Margin of Error
An $18 million ARPA-H grant will help surgeons develop a promising new cancer pathology system.

Spring 2025
By Carrie Noxon
Every year, nearly 2 million Americans are newly diagnosed with cancer. For solid tumors, surgical removal is often the first option. But, during surgery, it can be difficult to tell where a tumor ends and healthy tissue begins — an area referred to as the margin — due to a lack of contrast. The difficulty with identifying the margin can result in a patient undergoing multiple surgeries to remove an entire tumor successfully.
A new cancer pathology system from Rice and the University of Texas MD Anderson Cancer Center aims to make tissue margins easier to see and improve success at removing tumors entirely the first time.
A Rice-led multi-institutional research collaboration won an award of up to $18 million over five years from the Advanced Research Projects Agency for Health to develop and validate a new system for improving tumor removal accuracy for two types of cancer: breast cancer and head and neck cancer.
Called AccessPath, the novel, affordable, slide-free cancer pathology system will help surgeons know whether they have completely removed tumors during surgery by enabling rapid, automatic tumor margin classification of resected tumors. It was one of several projects funded through the ARPA-H Precision Surgical Interventions program as part of a broader $150 million Cancer Moonshot initiative under the Biden-Harris administration.
“Because of its low-cost, high-speed and automated analysis, we believe AccessPath can revolutionize real-time surgical guidance, greatly expanding the range of hospitals able to provide accurate intraoperative tumor margin assessment and improving outcomes for all cancer surgery patients,” said bioengineering professor Rebecca Richards-Kortum, who co-directs the Rice360 Institute for Global Health Technologies and is the lead principal investigator on the project.
Because of its low-cost, high-speed and automated analysis, we believe AccessPath can revolutionize real-time surgical guidance, greatly expanding the range of hospitals able to provide accurate intraoperative tumor margin assessment and improving outcomes for all cancer surgery patients.
“The development of a new low-cost technology that enables immediate margin assessment could transform the landscape of surgical oncology — particularly in low-resource settings, reducing the number of repeat interventions, lowering cancer care costs and improving patient outcomes,” says Dr. Ana Paula Refinetti, an associate professor in the Department of Breast Surgical Oncology at MD Anderson and one of the lead surgeon PIs on the project.
AccessPath researchers include electrical and computer engineer Ashok Veeraraghavan, a co-PI on the project, and bioengineer Tomasz Tkaczyk. The team at large is working to solve key technical challenges in tumor removal, making care for surgical pathology patients timelier and more convenient, ultimately improving patient outcomes.
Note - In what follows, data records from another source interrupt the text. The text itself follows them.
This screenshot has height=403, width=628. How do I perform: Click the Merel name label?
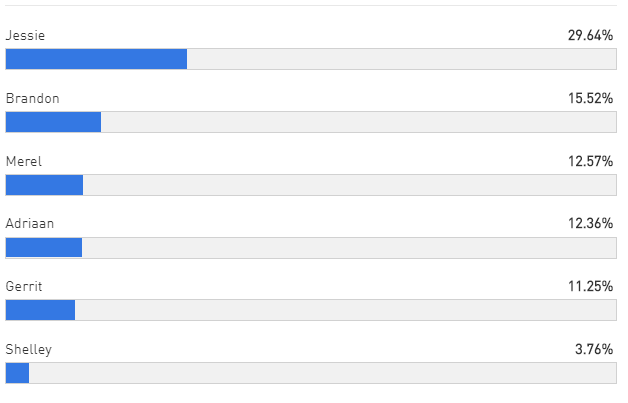[24, 161]
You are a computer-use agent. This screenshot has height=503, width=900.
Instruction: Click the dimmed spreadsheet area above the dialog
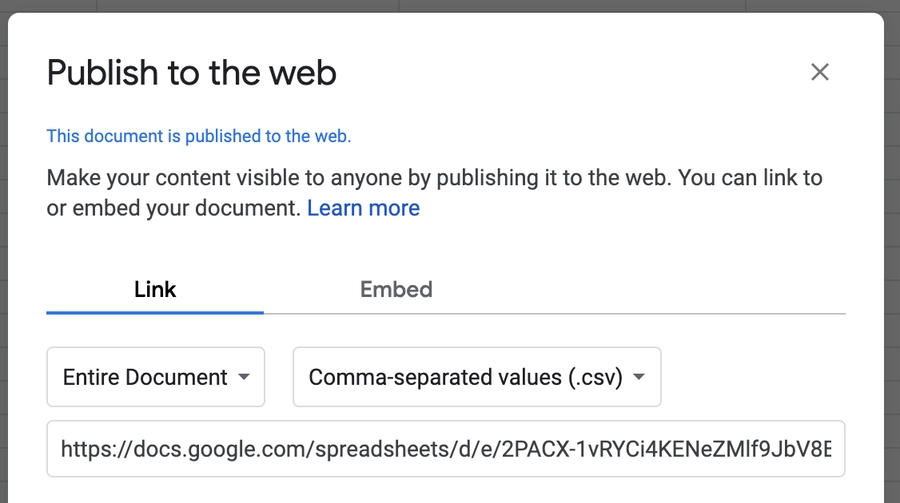(450, 5)
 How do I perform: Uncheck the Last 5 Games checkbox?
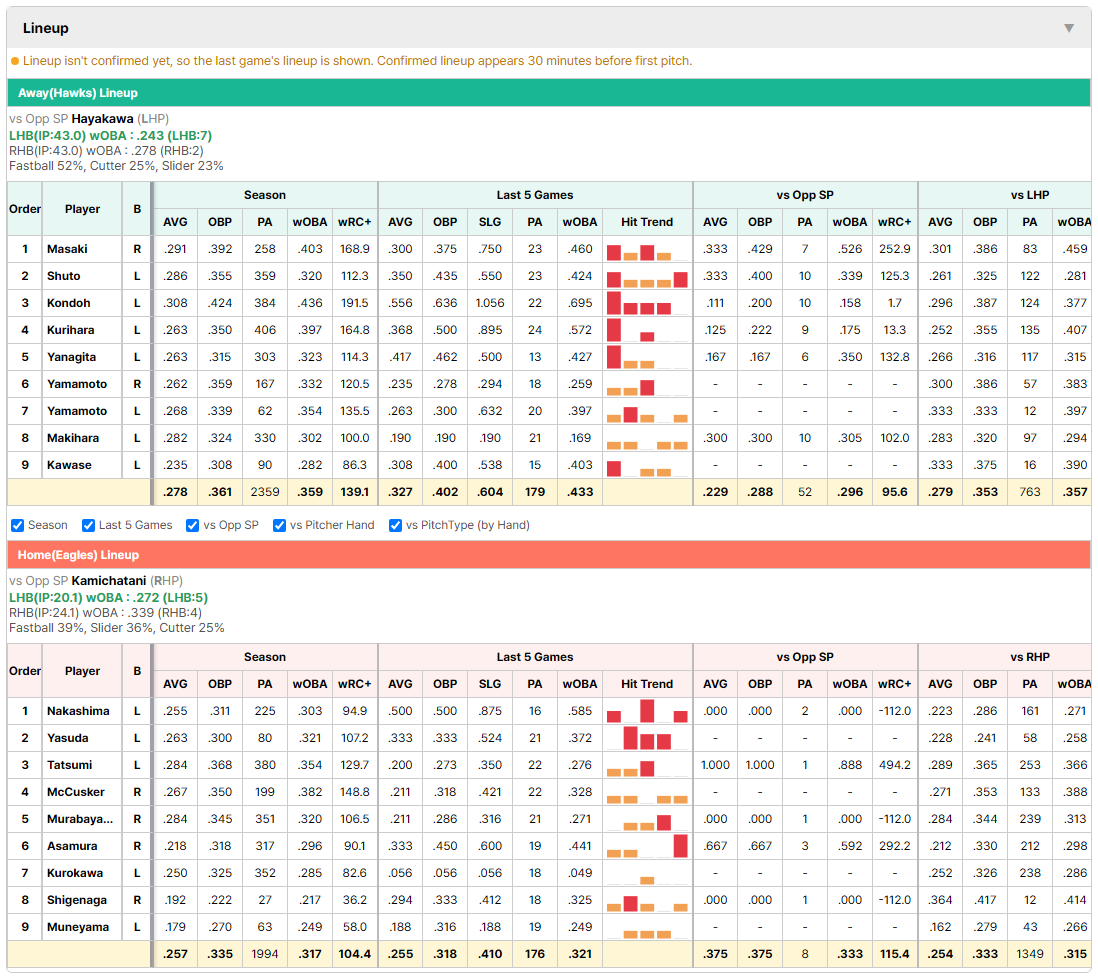[x=88, y=525]
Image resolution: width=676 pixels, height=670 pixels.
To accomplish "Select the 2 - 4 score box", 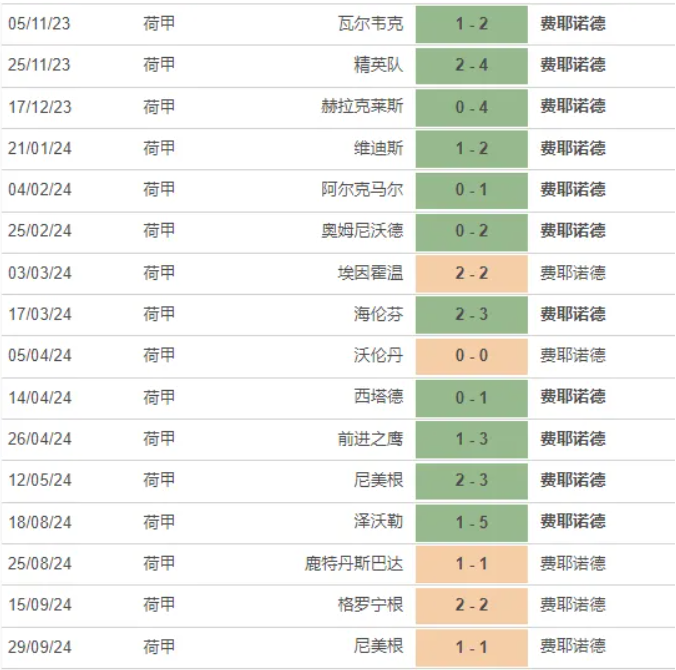I will point(471,65).

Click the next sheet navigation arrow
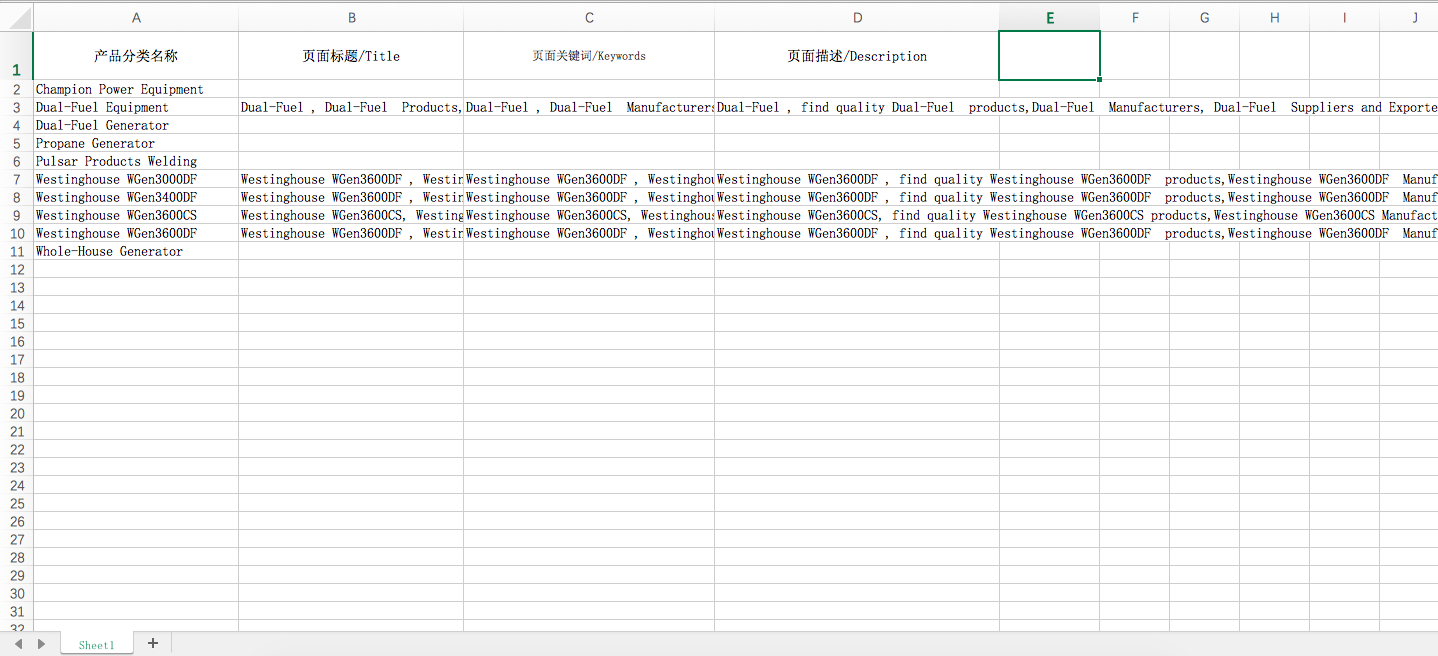(41, 644)
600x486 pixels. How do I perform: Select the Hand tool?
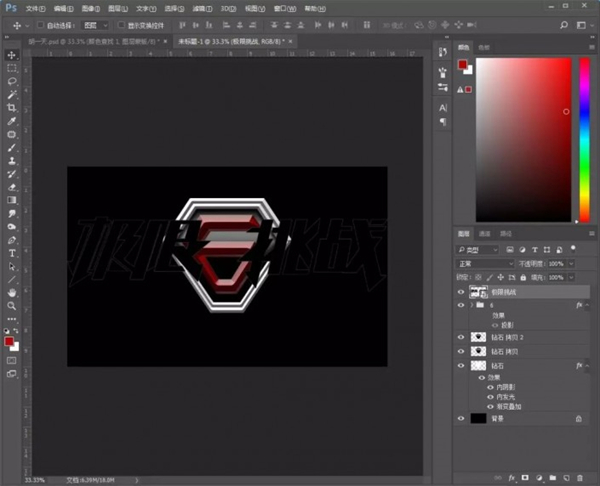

The AccessPath system is intended to be an affordable end-to-end system for immediate digital pathology of resected tumors, with the potential to greatly expand the range of hospitals able to provide accurate intraoperative tumor margin assessment and improve outcomes for all cancer patients treated with surgery.
Rebecca Richards-Kortum is the Malcolm Gillis University Professor, professor of bioengineering and co-director of Rice360 Institute for Global Health Technologies. Ashok Veeraraghavan is professor and chair of electrical and computer engineering and professor of computer science at Rice. Tomasz Tkaczyk is professor of bioengineering and electrical and computer engineering at Rice. Dr. Ana Paula Refinetti is associate professor in the Department of Breast Surgical Oncology at MD Anderson Cancer Center.